Quality of the evidence
The major limitations of the studies were the high number of people who withdrew from them and the lack of clear reporting of the methods used to conduct the studies. Moreover, the number of participants was small, and different ways of measuring and reporting results were used, limiting the possibility for us to combine the data. Overall we judged the quality of the evidence to be moderate for dropouts and low for all the other outcomes considered. The evidence is current up to 15 of July 2015.

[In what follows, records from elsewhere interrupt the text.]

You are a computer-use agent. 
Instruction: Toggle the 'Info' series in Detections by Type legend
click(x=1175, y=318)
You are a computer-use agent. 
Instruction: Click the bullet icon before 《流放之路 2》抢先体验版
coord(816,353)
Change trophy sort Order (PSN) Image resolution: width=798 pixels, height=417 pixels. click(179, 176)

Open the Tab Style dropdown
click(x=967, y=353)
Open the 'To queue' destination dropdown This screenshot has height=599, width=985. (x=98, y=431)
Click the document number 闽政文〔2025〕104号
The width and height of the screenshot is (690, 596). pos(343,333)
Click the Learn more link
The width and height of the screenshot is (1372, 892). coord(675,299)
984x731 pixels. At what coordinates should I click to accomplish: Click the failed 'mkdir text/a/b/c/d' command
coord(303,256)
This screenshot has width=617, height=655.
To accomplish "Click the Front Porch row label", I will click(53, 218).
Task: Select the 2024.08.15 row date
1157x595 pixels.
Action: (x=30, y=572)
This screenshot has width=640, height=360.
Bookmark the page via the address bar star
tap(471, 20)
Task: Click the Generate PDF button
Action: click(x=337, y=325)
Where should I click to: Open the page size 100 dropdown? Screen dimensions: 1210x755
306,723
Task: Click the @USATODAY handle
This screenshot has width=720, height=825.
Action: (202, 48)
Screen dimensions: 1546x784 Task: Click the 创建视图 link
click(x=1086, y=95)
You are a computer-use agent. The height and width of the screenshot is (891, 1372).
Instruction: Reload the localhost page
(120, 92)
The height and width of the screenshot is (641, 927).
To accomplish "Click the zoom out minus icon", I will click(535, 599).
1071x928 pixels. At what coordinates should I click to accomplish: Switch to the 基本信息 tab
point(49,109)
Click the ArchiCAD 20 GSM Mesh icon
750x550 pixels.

Funding and conflict of interest reported by the studies
The majority of trials included in this review had funding from industrial sources or declared conflict of interests for some of the researchers due to different contractual collaborations with the pharmaceutical industry. Only five of the 14 included trials reported being funded exclusively by non-industry sources, and of these just one (Grabowski 2004) disclosed no conflict of interest for the authors. Another study (Brown 2012) reported conflicts of interest for several authors and three studies (Levin 1999, Reid 2005 and Winhusen 2007) did not disclose conflict of interest of the authors. One included trial (Meini 2010) did not report information about funding sources, but disclosed no conflict of interest for the authors. The other eight studies included in this review were either funded by industry (Brown 2010; Hamilton 2009; Kampman 2003), or by a combination of industry and non-industry grants (Akerele 2007; Loebl 2008; Smelson 2004; Smelson 2006; Tapp 2015), with three (Brown 2010; Hamilton 2009; Kampman 2003) disclosing conflicts of interests for the authors, and the rest without declaration on this issue.